-- RECORDS SUPPLIED follows --

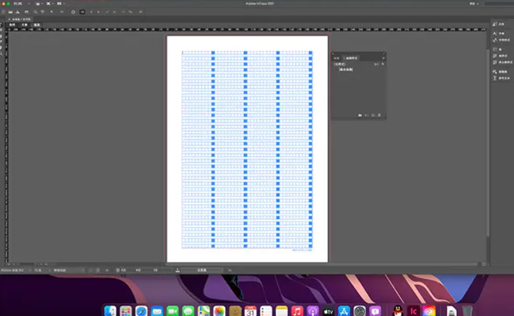Screen dimensions: 514x316
Task: Open Safari from the Dock
Action: pyautogui.click(x=141, y=311)
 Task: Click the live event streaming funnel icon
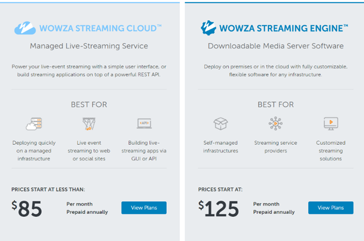[x=88, y=124]
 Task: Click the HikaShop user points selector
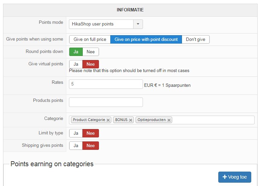[101, 24]
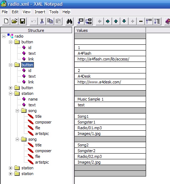Collapse the first song folder
Image resolution: width=170 pixels, height=184 pixels.
[x=17, y=111]
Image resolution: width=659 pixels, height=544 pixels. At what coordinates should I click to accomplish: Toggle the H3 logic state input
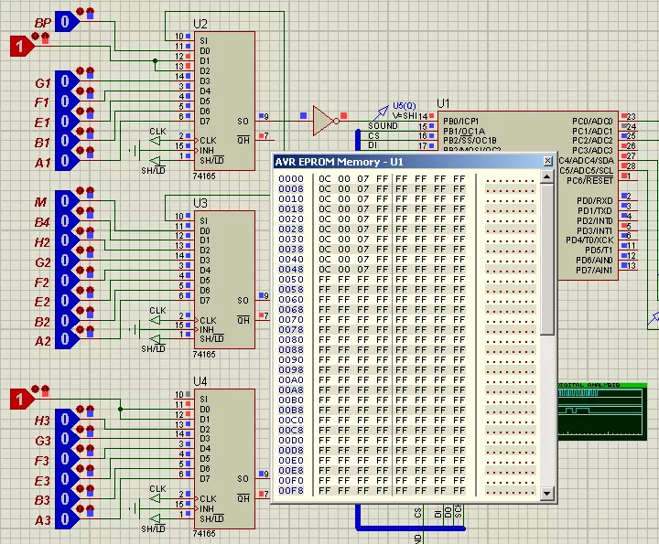click(x=65, y=420)
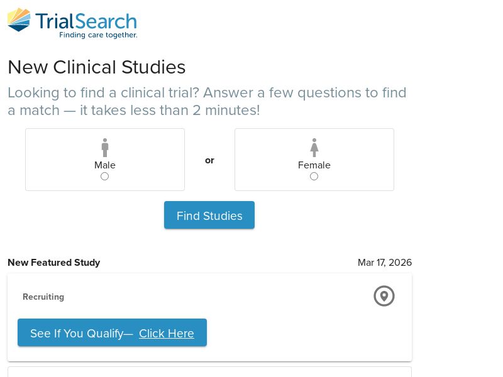503x377 pixels.
Task: Click the New Featured Study heading
Action: (x=53, y=263)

-- RECORDS SUPPLIED concluded --

◆ **PROBLEM DESCRIPTION**
Nothing but the lines from the one with "Task: Click the live" through the end of the entries above, both included, should be set down, exactly and without pictures.

◆ **EXPECTED ANSWER**
 Task: Click the live event streaming funnel icon
[x=88, y=124]
 Task: Click the HikaShop user points selector
[101, 24]
Collapse the first song folder
Image resolution: width=170 pixels, height=184 pixels.
[x=17, y=111]
Image resolution: width=659 pixels, height=544 pixels. At what coordinates should I click to accomplish: Toggle the H3 logic state input
click(x=65, y=420)
503x377 pixels.
Task: Click the New Featured Study heading
Action: (x=53, y=263)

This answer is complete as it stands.